Brizendine to speak at special 'Female Brain' film screening

By Nicholas Roznovsky
 

Cummings and Brizendine

The Female Brain director and star Whitney Cummings (left) and UCSF neuropsychiatrist Louann Brizendine, MD  [Photo courtesy Louann Brizendine]

UC San Francisco faculty member and bestselling author Louann Brizendine, MD, will be on hand Tuesday, March 27, for a scientific discussion and special screening of The Female Brain, a relationship comedy motion picture loosely based on her 2006 New York Times bestselling book of the same name. The event will be held at the California Film Institute's Smith Rafael Film Center in San Rafael, Calif. as part of the national Science on Screen® film series. Tickets are now available on the Smith Rafael Film Center website.

Released in theaters and online last month, the film was directed by comedian Whitney Cummings, who also appeared in front of the camera as a fictionalized version of Brizendine. The Female Brain also features performances by Sofia Vergara, James Marsden, Lucy Punch, Toby Kebbell, Cecily Strong, Beanie Feldstein, Blake Griffin, and Deon Cole.

Brizendine, author of "The Female Brain" and its 2010 follow-up "The Male Brain," is a professor emeritus and the Lynne and Marc Benioff Endowed Chair in Psychiatry. Following a three-year appointment at Harvard University, she joined the faculty at UCSF in 1988. Six years later, she founded the UCSF Women's Mood and Hormone Clinic, where she conducted research on the neurobiology of hormones, mood disorders, anxiety, and changes in sexual interest due to hormones. In addition to providing the source material, Brizendine is also the film's executive producer.

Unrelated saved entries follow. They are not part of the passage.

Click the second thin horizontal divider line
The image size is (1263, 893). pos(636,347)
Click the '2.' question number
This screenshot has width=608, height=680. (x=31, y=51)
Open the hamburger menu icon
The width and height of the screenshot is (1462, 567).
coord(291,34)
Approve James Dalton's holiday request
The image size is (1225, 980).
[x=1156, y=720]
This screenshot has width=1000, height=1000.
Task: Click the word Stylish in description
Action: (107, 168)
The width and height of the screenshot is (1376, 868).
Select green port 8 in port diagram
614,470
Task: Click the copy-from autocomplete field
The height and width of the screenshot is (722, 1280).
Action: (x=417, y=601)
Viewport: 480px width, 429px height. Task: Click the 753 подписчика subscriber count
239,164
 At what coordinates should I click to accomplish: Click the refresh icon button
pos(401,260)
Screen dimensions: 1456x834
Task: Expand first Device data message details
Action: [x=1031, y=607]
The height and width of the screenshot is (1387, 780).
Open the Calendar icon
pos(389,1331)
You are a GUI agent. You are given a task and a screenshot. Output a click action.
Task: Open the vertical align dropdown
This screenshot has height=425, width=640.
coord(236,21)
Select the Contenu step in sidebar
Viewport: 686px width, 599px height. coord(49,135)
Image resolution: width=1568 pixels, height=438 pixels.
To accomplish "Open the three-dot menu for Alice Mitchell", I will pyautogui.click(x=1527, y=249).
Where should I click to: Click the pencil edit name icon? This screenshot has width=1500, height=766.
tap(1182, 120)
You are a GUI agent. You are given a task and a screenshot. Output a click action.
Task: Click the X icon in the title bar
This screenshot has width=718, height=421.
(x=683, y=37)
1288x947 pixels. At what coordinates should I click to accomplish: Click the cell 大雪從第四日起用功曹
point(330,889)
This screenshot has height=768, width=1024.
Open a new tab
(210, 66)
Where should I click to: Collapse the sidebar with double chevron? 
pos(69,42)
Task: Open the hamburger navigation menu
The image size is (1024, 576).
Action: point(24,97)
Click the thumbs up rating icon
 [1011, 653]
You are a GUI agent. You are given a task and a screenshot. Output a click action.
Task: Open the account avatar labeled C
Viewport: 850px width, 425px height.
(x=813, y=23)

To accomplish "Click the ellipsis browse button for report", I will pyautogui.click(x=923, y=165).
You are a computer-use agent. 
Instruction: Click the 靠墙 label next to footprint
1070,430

The Science on Screen® series creatively pairs screenings of classic, cult, science fiction, and documentary films with lively presentations by notable experts from the world of science and technology. Each film is used as a jumping-off point for a speaker to introduce current research or technological advances in a manner that engages popular culture audiences—from the function of the amygdala in the zombie brains of Night of the Living Dead to how far epidemiology has come since The Andromeda Strain.

The popular film series has enhanced film and scientific literary since debuting at the Coolidge Corner Theatre in 2005. In partnership with the Alfred P. Sloan Foundation and its pioneering nationwide film program, the Coolidge has expanded Science on Screen to 72 cinemas nationwide.
 


About UCSF Psychiatry

The UCSF Department of Psychiatry and the Langley Porter Psychiatric Institute are among the nation's foremost resources in the fields of child, adolescent, adult, and geriatric mental health. Together they constitute one of the largest departments in the UCSF School of Medicine and the UCSF Weill Institute for Neurosciences, with a mission focused on research (basic, translational, clinical), teaching, patient care and public service.

UCSF Psychiatry conducts its clinical, educational and research efforts at a variety of locations in Northern California, including UCSF campuses at Parnassus Heights, Mission Bay and Laurel Heights, UCSF Medical Center, UCSF Benioff Children's Hospitals, Zuckerberg San Francisco General Hospital and Trauma Center, the San Francisco VA Health Care System and UCSF Fresno.

About the UCSF Weill Institute for Neurosciences

The UCSF Weill Institute for Neurosciences, established by the extraordinary generosity of Joan and Sanford I. "Sandy" Weill, brings together world-class researchers with top-ranked physicians to solve some of the most complex challenges in the human brain.

The UCSF Weill Institute leverages UCSF’s unrivaled bench-to-bedside excellence in the neurosciences. It unites three UCSF departments—Neurology, Psychiatry, and Neurological Surgery—that are highly esteemed for both patient care and research, as well as the Neuroscience Graduate Program, a cross-disciplinary alliance of nearly 100 UCSF faculty members from 15 basic-science departments, as well as the UCSF Institute for Neurodegenerative Diseases, a multidisciplinary research center focused on finding effective treatments for Alzheimer’s disease, frontotemporal dementia, Parkinson’s disease, and other neurodegenerative disorders.

About UCSF

UC San Francisco (UCSF) is a leading university dedicated to promoting health worldwide through advanced biomedical research, graduate-level education in the life sciences and health professions, and excellence in patient care. It includes top-ranked graduate schools of dentistry, medicine, nursing and pharmacy; a graduate division with nationally renowned programs in basic, biomedical, translational and population sciences; and a preeminent biomedical research enterprise. It also includes UCSF Health, which comprises top-ranked hospitals – UCSF Medical Center and UCSF Benioff Children’s Hospitals in San Francisco and Oakland – and other partner and affiliated hospitals and healthcare providers throughout the Bay Area.